**SOURCE TEXT**
= Beginning of Section =

Sample SCO: Dance 107

Here, as a recent example, is the SCO for Dance 107, Introduction to Hip Hop Dance:



Department of Dance
DANC 107: Introduction to Hip Hop Dance

Standard Course Outline

I General Information

a. Course Number: DANC 107
b. Title: Introduction to Hip Hop Dance
c. Units: 3, classification C-2
d. Prerequisites: Any GE Foundations Course
e. Responsible Faculty: Colleen Dunagan
f. SCO Prepared by: Colleen Dunagan, Julio Medina, and Andrew Vaca
g. Date Prepared: 09/09/16

II. Catalogue Description

Prerequisite: GE Foundation requirements.
Exploration of the development of hip hop dance through study of aesthetic principles and social context. Lectures, screenings, and movement sessions.

III. Curriculum Justification

DANC 107 is a lower-division, introductory level course in hip hop dance as a creative, social, and artistic practice. While the focus is on teaching the basic skills and techniques of hip hop dance styles, the course also contextualizes the physical practice through lectures and discussions of readings and films.
The course will be taught under the GE Category Classification of Explorations (Category C-1, The Arts) and will therefore focus on skill building and assessment primarily in the following GE skill areas: creativity and discovery, intercultural knowledge, and written communication.
This course meets the criteria for a C-1 (The Arts) designation in its cultivation of the intellect, imagination, and sensitivity through both the study of and active participation in a dance form. Students will respond objectively and subjectively to hip hop dance and its culture in order to gain a better intellectual and affective understanding of the dance practice as a social, concert, and commercial form. Extended physical practice will facilitate students understanding from an embodied level and will engage them in creative problem solving, embodied innovation, and the discovery of new forms of expression. This course presents a history of hip hop dance styles primarily within the context of the historical conditions of the Bronx, Chicago, and Southern California (1970s to today), but instructors may also address more recent forms such as jookin' and other regional developments. Readings, lectures, and film/performance viewings will facilitate students’ intercultural knowledge and the role of the dance styles within their social context. The course will facilitate cultural self-awareness, knowledge of cultural frameworks, curiosity and openness by considering issues of race, sexuality, class, authenticity, violence, gender, and censorship within hip hop. The course will address hip hop in terms of both verbal and nonverbal communication.
While there is currently a lower-division General Education course in hip hop history and culture (Africana Studies 255), the existing course stresses the intellectual study of hip hop culture as a whole without the benefit of an ongoing embodied investigation and practice.
Currently, the Department of Dance offers similar lower-division general education introductory dance courses that satisfy a C-1 GE Arts Category, but none of these offer information on the development of hip hop in the American context. The Department also offers a beginning level technique course in hip hop; however, that course does not stress intercultural knowledge, historical and cultural developments, or the development of written communication skills. The widespread popularity of hip hop dance in the U.S. and the impact globalization has had on the form call for greater attention to the form in higher education. To that end, the Department of dance is undergoing a search for a new tenure-track faculty position in Africana and hip hop dance forms, an addition to our faculty that would lead to the enrichment and expansion of our present curriculum.

= End of Section =

**GIVEN RECORDS**
= Beginning of Section =

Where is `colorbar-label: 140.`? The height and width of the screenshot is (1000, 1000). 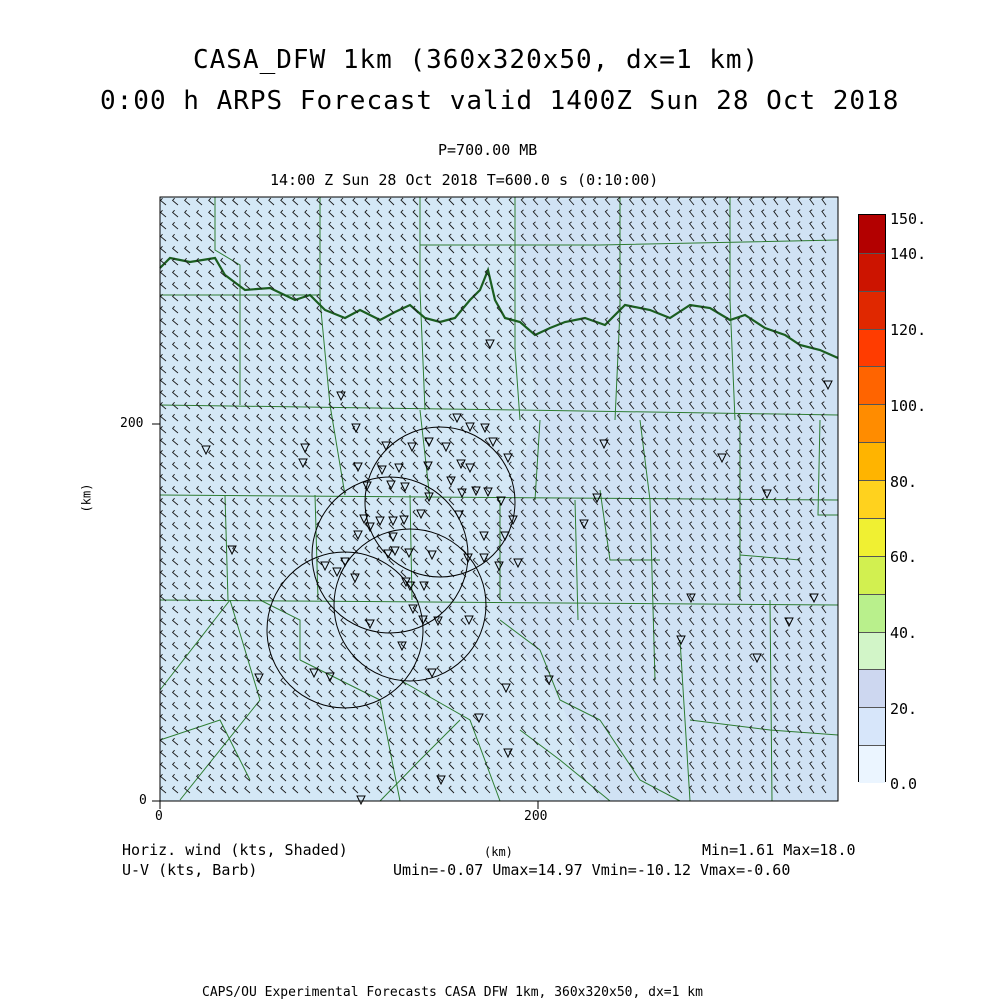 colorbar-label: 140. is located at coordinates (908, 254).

= End of Section =
= Beginning of Section =

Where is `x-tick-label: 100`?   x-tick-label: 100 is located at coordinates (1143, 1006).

= End of Section =
= Beginning of Section =

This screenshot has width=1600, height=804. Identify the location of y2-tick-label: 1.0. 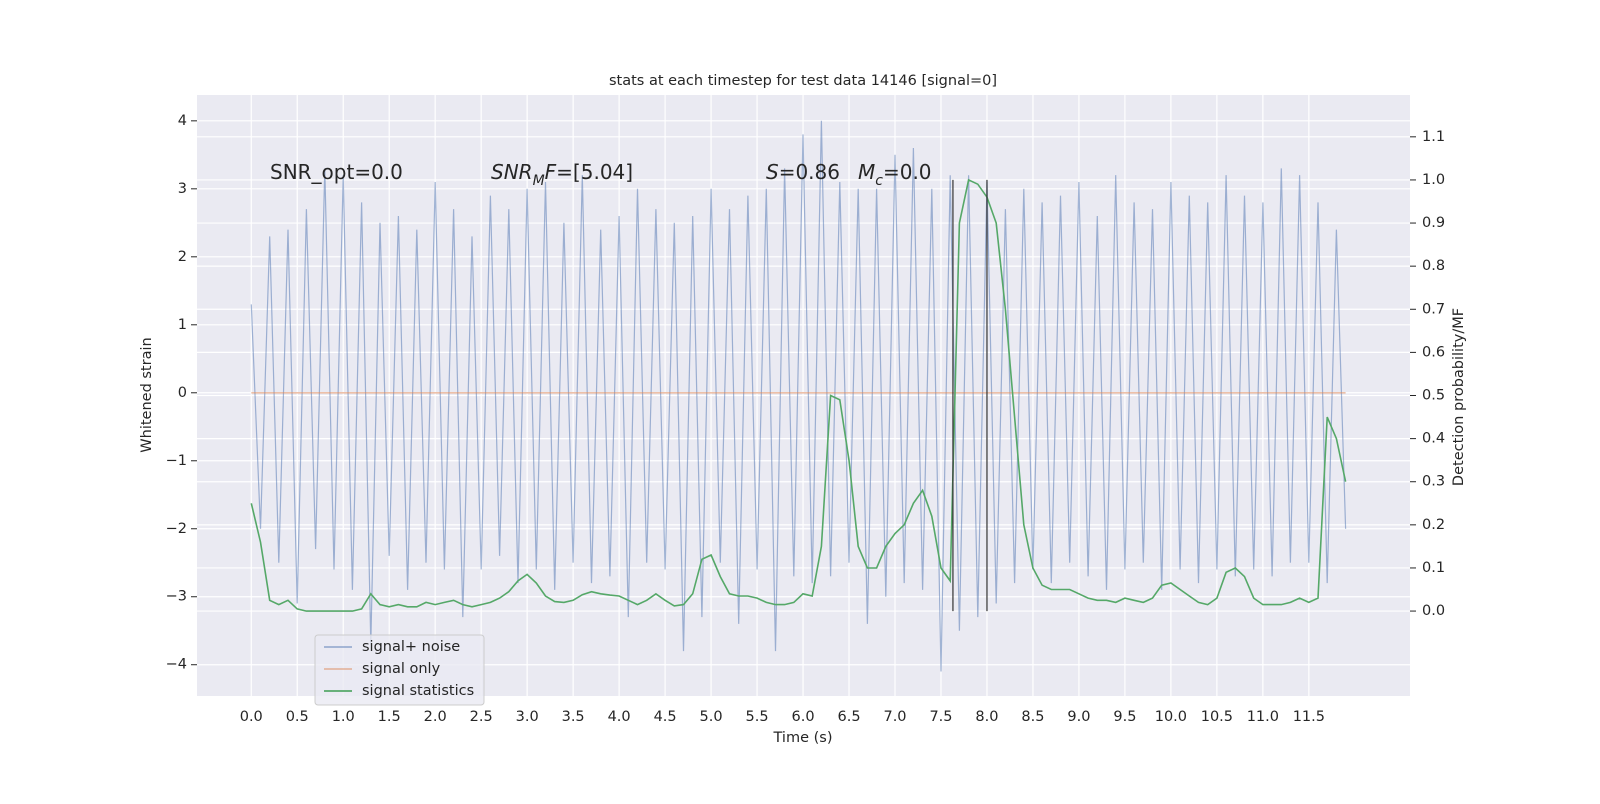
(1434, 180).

= End of Section =

**PARTS OF THE EXERCISE**
a) Answer these questions using the Dance 107 course outline, please:
(i) Who is named as the responsible faculty for the course?
(ii) On what date was the outline prepared?
(iii) What existing lower-division General Education course in hip hop history and culture does the outline mention?
b) Carry on the Dance 107 course outline from the point where it stops.

**RESPONSES FOR EACH TASK**
a)
(i) Colleen Dunagan
(ii) 09/09/16
(iii) Africana Studies 255

b)
IV. Measurable Student Learning Outcomes, Evaluation Instruments, and Instructional Strategies for Skill Development

The following content-based, skill-based, and essential GE skills student learning outcomes will appear on all course syllabi:

At the end of the course students will be demonstrate the ability to:

  1. Analyze and articulate in writing important developments related to the history of hip hop, including applying relevant content in regards to its codes and conventions, and to synthesize and apply examples from this history in the analysis of hip hop choreography in social, concert, and mass media forms. (content-based, Written Communication).

  2. Perform the basic movement fundamentals of various styles of hip hop dance (for example breaking, stepping, locking, popping, and house) and to freestyle (improvise with the form’s vocabulary) during cyphers (social practice that emphasizes participant-observation and signifying). (content-based, Creativity and Discovery)

  3. Describe how issues such as race, sexuality, class, and gender have informed the development of hip hop dance and/in its cultural framework(s). (content-based, Intercultural Knowledge)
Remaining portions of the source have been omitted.